┏━━

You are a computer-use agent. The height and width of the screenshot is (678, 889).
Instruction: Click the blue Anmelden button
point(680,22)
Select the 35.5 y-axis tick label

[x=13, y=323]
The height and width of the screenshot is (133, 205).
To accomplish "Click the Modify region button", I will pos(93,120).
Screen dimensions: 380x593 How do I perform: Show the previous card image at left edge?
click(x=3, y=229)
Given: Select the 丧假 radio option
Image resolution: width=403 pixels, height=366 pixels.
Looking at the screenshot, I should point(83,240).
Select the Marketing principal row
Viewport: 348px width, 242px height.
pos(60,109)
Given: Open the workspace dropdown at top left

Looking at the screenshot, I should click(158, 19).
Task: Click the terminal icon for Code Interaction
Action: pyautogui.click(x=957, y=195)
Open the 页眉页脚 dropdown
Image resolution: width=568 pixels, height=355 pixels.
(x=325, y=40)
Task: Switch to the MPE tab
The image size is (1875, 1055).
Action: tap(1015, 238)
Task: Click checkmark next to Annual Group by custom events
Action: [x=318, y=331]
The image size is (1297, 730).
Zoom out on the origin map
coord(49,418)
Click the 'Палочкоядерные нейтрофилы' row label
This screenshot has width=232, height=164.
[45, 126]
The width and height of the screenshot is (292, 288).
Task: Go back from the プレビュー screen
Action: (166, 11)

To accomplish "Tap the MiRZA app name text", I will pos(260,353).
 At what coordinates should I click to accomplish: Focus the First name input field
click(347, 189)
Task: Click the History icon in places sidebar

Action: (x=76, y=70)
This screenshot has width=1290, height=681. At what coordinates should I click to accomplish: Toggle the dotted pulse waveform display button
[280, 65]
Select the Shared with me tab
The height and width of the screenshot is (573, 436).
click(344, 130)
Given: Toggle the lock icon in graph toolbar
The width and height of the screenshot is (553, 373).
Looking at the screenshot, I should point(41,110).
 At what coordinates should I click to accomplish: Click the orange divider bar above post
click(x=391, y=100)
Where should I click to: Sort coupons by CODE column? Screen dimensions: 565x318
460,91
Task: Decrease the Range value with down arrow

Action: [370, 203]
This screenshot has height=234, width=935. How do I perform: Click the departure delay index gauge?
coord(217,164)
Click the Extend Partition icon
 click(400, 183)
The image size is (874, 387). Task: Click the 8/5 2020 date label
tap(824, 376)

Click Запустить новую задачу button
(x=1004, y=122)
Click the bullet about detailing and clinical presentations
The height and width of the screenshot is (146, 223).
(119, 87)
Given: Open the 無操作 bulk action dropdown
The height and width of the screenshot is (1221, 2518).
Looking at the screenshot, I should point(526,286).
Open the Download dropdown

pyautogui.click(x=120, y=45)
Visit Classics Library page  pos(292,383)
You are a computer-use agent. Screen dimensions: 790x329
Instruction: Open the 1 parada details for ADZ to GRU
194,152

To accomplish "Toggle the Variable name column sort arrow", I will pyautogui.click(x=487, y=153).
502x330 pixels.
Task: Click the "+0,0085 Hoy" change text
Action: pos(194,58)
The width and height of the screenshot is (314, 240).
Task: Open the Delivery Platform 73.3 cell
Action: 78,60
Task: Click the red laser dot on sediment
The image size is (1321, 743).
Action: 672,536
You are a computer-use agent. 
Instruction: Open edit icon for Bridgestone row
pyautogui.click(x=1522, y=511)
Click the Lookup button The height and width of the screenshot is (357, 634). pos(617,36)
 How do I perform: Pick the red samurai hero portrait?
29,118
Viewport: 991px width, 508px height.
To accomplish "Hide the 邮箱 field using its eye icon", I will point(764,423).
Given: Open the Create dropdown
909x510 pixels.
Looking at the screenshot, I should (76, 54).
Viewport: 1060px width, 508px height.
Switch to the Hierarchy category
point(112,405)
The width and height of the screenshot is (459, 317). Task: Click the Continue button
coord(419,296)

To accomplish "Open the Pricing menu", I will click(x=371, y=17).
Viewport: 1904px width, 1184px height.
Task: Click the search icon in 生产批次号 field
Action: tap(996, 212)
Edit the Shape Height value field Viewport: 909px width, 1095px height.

┗━━

# Exercise details
Rewrite every line of the records above as a Markdown table with two columns, No. for the row number and Line for the text of that line. Leave out the blank lines.

# Response to this task
| No. | Line |
|---|---|
| 1 | You are a computer-use agent. The height and width of the screenshot is (678, 889). |
| 2 | Instruction: Click the blue Anmelden button |
| 3 | point(680,22) |
| 4 | Select the 35.5 y-axis tick label |
| 5 | [x=13, y=323] |
| 6 | The height and width of the screenshot is (133, 205). |
| 7 | To accomplish "Click the Modify region button", I will pos(93,120). |
| 8 | Screen dimensions: 380x593 How do I perform: Show the previous card image at left edge? |
| 9 | click(x=3, y=229) |
| 10 | Given: Select the 丧假 radio option |
| 11 | Image resolution: width=403 pixels, height=366 pixels. |
| 12 | Looking at the screenshot, I should point(83,240). |
| 13 | Select the Marketing principal row |
| 14 | Viewport: 348px width, 242px height. |
| 15 | pos(60,109) |
| 16 | Given: Open the workspace dropdown at top left |
| 17 | Looking at the screenshot, I should click(158, 19). |
| 18 | Task: Click the terminal icon for Code Interaction |
| 19 | Action: pyautogui.click(x=957, y=195) |
| 20 | Open the 页眉页脚 dropdown |
| 21 | Image resolution: width=568 pixels, height=355 pixels. |
| 22 | (x=325, y=40) |
| 23 | Task: Switch to the MPE tab |
| 24 | The image size is (1875, 1055). |
| 25 | Action: tap(1015, 238) |
| 26 | Task: Click checkmark next to Annual Group by custom events |
| 27 | Action: [x=318, y=331] |
| 28 | The image size is (1297, 730). |
| 29 | Zoom out on the origin map |
| 30 | coord(49,418) |
| 31 | Click the 'Палочкоядерные нейтрофилы' row label |
| 32 | This screenshot has width=232, height=164. |
| 33 | [45, 126] |
| 34 | The width and height of the screenshot is (292, 288). |
| 35 | Task: Go back from the プレビュー screen |
| 36 | Action: (166, 11) |
| 37 | To accomplish "Tap the MiRZA app name text", I will pos(260,353). |
| 38 |  At what coordinates should I click to accomplish: Focus the First name input field |
| 39 | click(347, 189) |
| 40 | Task: Click the History icon in places sidebar |
| 41 | Action: (x=76, y=70) |
| 42 | This screenshot has width=1290, height=681. At what coordinates should I click to accomplish: Toggle the dotted pulse waveform display button |
| 43 | [280, 65] |
| 44 | Select the Shared with me tab |
| 45 | The height and width of the screenshot is (573, 436). |
| 46 | click(344, 130) |
| 47 | Given: Toggle the lock icon in graph toolbar |
| 48 | The width and height of the screenshot is (553, 373). |
| 49 | Looking at the screenshot, I should point(41,110). |
| 50 |  At what coordinates should I click to accomplish: Click the orange divider bar above post |
| 51 | click(x=391, y=100) |
| 52 | Where should I click to: Sort coupons by CODE column? Screen dimensions: 565x318 |
| 53 | 460,91 |
| 54 | Task: Decrease the Range value with down arrow |
| 55 | Action: [370, 203] |
| 56 | This screenshot has height=234, width=935. How do I perform: Click the departure delay index gauge? |
| 57 | coord(217,164) |
| 58 | Click the Extend Partition icon |
| 59 |  click(400, 183) |
| 60 | The image size is (874, 387). Task: Click the 8/5 2020 date label |
| 61 | tap(824, 376) |
| 62 | Click Запустить новую задачу button |
| 63 | (x=1004, y=122) |
| 64 | Click the bullet about detailing and clinical presentations |
| 65 | The height and width of the screenshot is (146, 223). |
| 66 | (119, 87) |
| 67 | Given: Open the 無操作 bulk action dropdown |
| 68 | The height and width of the screenshot is (1221, 2518). |
| 69 | Looking at the screenshot, I should point(526,286). |
| 70 | Open the Download dropdown |
| 71 | pyautogui.click(x=120, y=45) |
| 72 | Visit Classics Library page  pos(292,383) |
| 73 | You are a computer-use agent. Screen dimensions: 790x329 |
| 74 | Instruction: Open the 1 parada details for ADZ to GRU |
| 75 | 194,152 |
| 76 | To accomplish "Toggle the Variable name column sort arrow", I will pyautogui.click(x=487, y=153). |
| 77 | 502x330 pixels. |
| 78 | Task: Click the "+0,0085 Hoy" change text |
| 79 | Action: pos(194,58) |
| 80 | The width and height of the screenshot is (314, 240). |
| 81 | Task: Open the Delivery Platform 73.3 cell |
| 82 | Action: 78,60 |
| 83 | Task: Click the red laser dot on sediment |
| 84 | The image size is (1321, 743). |
| 85 | Action: 672,536 |
| 86 | You are a computer-use agent.  |
| 87 | Instruction: Open edit icon for Bridgestone row |
| 88 | pyautogui.click(x=1522, y=511) |
| 89 | Click the Lookup button The height and width of the screenshot is (357, 634). pos(617,36) |
| 90 |  How do I perform: Pick the red samurai hero portrait? |
| 91 | 29,118 |
| 92 | Viewport: 991px width, 508px height. |
| 93 | To accomplish "Hide the 邮箱 field using its eye icon", I will point(764,423). |
| 94 | Given: Open the Create dropdown |
| 95 | 909x510 pixels. |
| 96 | Looking at the screenshot, I should (76, 54). |
| 97 | Viewport: 1060px width, 508px height. |
| 98 | Switch to the Hierarchy category |
| 99 | point(112,405) |
| 100 | The width and height of the screenshot is (459, 317). Task: Click the Continue button |
| 101 | coord(419,296) |
| 102 | To accomplish "Open the Pricing menu", I will click(x=371, y=17). |
| 103 | Viewport: 1904px width, 1184px height. |
| 104 | Task: Click the search icon in 生产批次号 field |
| 105 | Action: tap(996, 212) |
| 106 | Edit the Shape Height value field Viewport: 909px width, 1095px height. |